→ EXERCISE TASKS:
(1) Copy the passage on Gorbachev and Soviet reform from "It soon became" up to and including "to reform itself.".
(2) According to the passage on Gorbachev and Soviet reform, what would the Party first have to do in order to reform the economy?
(3) Continue the passage on Gorbachev and Soviet reform from the point where it stops.

→ EXCERPT:

-*-*-

It soon became obvious to Gorbachev that to land on his feet as he wrestled with the Soviet economy he must accept that the Soviet economic conundrum could not be addressed in isolation. It was but a symptom of a larger problem. The Soviet Union was run by men who had a vested interest in the political and institutional levers of a command economy; its endemic minor absurdities and quotidian corruption were the very source of their authority and power. In order for the Party to reform the economy it would first have to reform itself.

This, too, was hardly a new idea—the periodic purges under Lenin and his successors had typically proclaimed similar objectives. But times had changed. The Soviet Union, however repressive and backward, was no longer a murderous totalitarian tyranny. Thanks to Khrushchev’s monumental housing projects most Soviet families now lived in their own apartments. Ugly and inefficient, these low-rent flats nonetheless afforded ordinary people a degree of privacy and security unknown to earlier generations: they were no longer so exposed to informers or likely to be betrayed to the authorities by their neighbors or their in-laws. The age of terror was over for most people and, for Gorbachev’s generation at least, a return to the time of mass arrests and party purges was unthinkable.

-*-*-

→ ENTRIES SHOWN:

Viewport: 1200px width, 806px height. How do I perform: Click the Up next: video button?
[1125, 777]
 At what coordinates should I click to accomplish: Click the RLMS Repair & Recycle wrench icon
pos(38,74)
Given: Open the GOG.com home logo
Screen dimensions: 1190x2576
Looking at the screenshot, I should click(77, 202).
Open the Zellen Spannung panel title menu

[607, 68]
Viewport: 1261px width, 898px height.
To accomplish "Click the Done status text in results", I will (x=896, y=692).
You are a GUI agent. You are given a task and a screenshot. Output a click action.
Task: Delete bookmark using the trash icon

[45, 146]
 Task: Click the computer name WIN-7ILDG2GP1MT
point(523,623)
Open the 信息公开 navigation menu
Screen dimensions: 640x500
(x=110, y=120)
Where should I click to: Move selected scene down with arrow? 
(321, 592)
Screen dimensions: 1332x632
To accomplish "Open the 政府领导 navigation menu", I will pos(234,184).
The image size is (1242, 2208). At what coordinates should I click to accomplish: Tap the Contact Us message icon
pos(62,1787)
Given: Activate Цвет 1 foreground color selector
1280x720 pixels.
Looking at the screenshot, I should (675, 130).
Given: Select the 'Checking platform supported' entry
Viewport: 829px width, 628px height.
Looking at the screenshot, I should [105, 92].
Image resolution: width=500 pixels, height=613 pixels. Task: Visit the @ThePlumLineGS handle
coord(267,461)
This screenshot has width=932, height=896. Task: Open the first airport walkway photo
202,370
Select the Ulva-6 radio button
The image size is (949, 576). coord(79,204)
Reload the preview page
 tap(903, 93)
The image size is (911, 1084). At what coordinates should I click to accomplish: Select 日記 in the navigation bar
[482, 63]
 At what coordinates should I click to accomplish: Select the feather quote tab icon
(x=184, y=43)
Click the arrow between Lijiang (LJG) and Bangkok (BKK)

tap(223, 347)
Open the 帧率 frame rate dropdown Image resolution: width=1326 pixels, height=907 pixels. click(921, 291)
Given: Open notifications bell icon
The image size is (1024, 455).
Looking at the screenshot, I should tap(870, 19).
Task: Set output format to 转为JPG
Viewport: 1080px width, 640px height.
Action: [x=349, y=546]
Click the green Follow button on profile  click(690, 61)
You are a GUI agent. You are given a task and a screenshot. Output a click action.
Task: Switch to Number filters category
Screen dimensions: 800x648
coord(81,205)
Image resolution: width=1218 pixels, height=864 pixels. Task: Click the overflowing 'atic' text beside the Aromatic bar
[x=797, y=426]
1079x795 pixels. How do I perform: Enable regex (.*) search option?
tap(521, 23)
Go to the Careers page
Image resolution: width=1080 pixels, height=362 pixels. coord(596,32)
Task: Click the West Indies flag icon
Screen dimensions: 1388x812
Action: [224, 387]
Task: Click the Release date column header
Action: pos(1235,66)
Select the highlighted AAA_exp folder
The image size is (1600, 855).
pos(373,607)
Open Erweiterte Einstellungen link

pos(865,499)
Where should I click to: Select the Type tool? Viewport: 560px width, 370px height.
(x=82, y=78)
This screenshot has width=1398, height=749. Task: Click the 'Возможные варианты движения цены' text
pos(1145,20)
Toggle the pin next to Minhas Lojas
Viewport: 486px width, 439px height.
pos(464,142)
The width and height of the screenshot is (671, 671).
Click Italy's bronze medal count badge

-*-*-

→ YOUR RESPONSES:
(1)
It soon became obvious to Gorbachev that to land on his feet as he wrestled with the Soviet economy he must accept that the Soviet economic conundrum could not be addressed in isolation. It was but a symptom of a larger problem. The Soviet Union was run by men who had a vested interest in the political and institutional levers of a command economy; its endemic minor absurdities and quotidian corruption were the very source of their authority and power. In order for the Party to reform the economy it would first have to reform itself.

(2) It would first have to reform itself.

(3)
In order to break the stranglehold of the Party apparat and drive forward his plans for economic restructuring, then, the General Secretary resorted instead to ‘glasnost’—‘openness’: official encouragement for public discussion of a carefully restricted range of topics. By making people more aware of impending changes and heightening public expectation, Gorbachev would forge a lever with which he and his supporters might pry loose official opposition to his plans. This too was a vintage ploy, familiar to reforming czars among others. But for Gorbachev the urgency of the need for official openness was brought home to him by the catastrophic events of April 26th 1986.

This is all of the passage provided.